— PROBLEM TO WORK ON —
Whenever the word "East" shows up in a line of the data, copy that line.

— ENTRIES SUPPLIED —
_ _ _ _ _

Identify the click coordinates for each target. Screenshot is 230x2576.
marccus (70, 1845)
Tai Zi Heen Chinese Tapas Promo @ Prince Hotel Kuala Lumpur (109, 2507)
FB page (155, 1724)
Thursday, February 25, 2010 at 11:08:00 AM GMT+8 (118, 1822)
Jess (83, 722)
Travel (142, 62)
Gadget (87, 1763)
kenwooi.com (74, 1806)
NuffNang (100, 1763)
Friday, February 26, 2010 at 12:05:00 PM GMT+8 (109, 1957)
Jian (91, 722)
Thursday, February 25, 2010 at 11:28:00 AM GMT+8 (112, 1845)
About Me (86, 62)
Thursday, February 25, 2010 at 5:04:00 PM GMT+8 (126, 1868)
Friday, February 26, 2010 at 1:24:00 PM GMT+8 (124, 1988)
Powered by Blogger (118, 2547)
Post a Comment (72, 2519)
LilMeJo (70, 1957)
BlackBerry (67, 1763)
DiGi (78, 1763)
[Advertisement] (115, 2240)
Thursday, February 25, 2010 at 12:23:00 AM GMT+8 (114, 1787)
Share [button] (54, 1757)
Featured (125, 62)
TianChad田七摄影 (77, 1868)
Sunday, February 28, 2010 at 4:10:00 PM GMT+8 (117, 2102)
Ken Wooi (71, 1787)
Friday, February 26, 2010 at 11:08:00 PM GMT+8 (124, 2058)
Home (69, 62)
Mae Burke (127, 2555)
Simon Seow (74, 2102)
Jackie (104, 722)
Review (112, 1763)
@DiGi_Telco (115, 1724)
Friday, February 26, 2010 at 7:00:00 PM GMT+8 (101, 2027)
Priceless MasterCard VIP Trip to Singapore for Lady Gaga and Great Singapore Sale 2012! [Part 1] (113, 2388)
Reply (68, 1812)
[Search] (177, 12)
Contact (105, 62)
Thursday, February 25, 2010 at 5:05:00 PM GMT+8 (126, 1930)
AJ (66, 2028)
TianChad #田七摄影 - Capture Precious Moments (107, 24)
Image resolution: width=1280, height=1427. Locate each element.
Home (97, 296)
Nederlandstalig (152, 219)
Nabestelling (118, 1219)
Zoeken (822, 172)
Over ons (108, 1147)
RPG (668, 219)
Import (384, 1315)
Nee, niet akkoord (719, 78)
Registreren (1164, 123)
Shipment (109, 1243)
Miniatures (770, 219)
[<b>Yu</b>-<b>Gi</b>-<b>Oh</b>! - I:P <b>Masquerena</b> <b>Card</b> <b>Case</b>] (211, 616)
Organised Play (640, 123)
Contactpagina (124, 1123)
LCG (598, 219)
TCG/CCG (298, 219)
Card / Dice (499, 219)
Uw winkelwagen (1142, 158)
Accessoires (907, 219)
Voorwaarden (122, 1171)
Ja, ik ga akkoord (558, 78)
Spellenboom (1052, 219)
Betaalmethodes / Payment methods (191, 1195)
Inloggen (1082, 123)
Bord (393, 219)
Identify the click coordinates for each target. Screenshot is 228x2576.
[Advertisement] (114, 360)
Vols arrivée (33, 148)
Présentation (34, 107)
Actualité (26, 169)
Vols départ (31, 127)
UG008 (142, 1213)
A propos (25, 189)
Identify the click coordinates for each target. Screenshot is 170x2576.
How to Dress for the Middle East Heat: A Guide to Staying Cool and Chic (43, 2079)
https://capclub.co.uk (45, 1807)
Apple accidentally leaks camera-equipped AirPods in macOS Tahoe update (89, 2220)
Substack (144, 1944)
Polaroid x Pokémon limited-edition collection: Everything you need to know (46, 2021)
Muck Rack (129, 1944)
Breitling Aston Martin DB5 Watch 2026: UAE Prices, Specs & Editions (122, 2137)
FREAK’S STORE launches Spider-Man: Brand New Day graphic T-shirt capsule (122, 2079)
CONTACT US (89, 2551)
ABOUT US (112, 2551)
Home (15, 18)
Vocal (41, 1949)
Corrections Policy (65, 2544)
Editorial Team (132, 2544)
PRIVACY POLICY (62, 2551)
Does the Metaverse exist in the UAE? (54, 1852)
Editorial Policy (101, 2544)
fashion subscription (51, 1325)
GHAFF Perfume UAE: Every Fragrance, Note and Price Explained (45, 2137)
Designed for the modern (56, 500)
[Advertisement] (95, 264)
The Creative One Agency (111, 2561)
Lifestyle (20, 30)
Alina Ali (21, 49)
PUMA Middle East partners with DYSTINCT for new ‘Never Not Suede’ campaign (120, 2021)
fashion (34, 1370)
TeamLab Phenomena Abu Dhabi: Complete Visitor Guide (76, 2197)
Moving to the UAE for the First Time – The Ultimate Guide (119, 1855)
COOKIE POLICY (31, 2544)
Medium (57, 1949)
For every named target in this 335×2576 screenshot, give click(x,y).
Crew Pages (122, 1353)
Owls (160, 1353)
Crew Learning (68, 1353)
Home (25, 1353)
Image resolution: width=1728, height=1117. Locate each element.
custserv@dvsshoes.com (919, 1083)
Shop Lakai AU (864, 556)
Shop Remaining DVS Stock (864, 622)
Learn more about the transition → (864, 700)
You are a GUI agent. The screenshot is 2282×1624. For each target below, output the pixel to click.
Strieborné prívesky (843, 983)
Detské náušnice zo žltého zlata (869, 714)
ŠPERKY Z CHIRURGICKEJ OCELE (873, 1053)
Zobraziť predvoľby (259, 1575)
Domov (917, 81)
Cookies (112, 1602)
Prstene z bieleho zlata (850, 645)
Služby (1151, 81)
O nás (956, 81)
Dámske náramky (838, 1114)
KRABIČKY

_ _ _ _ _

— FINISHED TASK —
How to Dress for the Middle East Heat: A Guide to Staying Cool and Chic (43, 2079)
PUMA Middle East partners with DYSTINCT for new ‘Never Not Suede’ campaign (120, 2021)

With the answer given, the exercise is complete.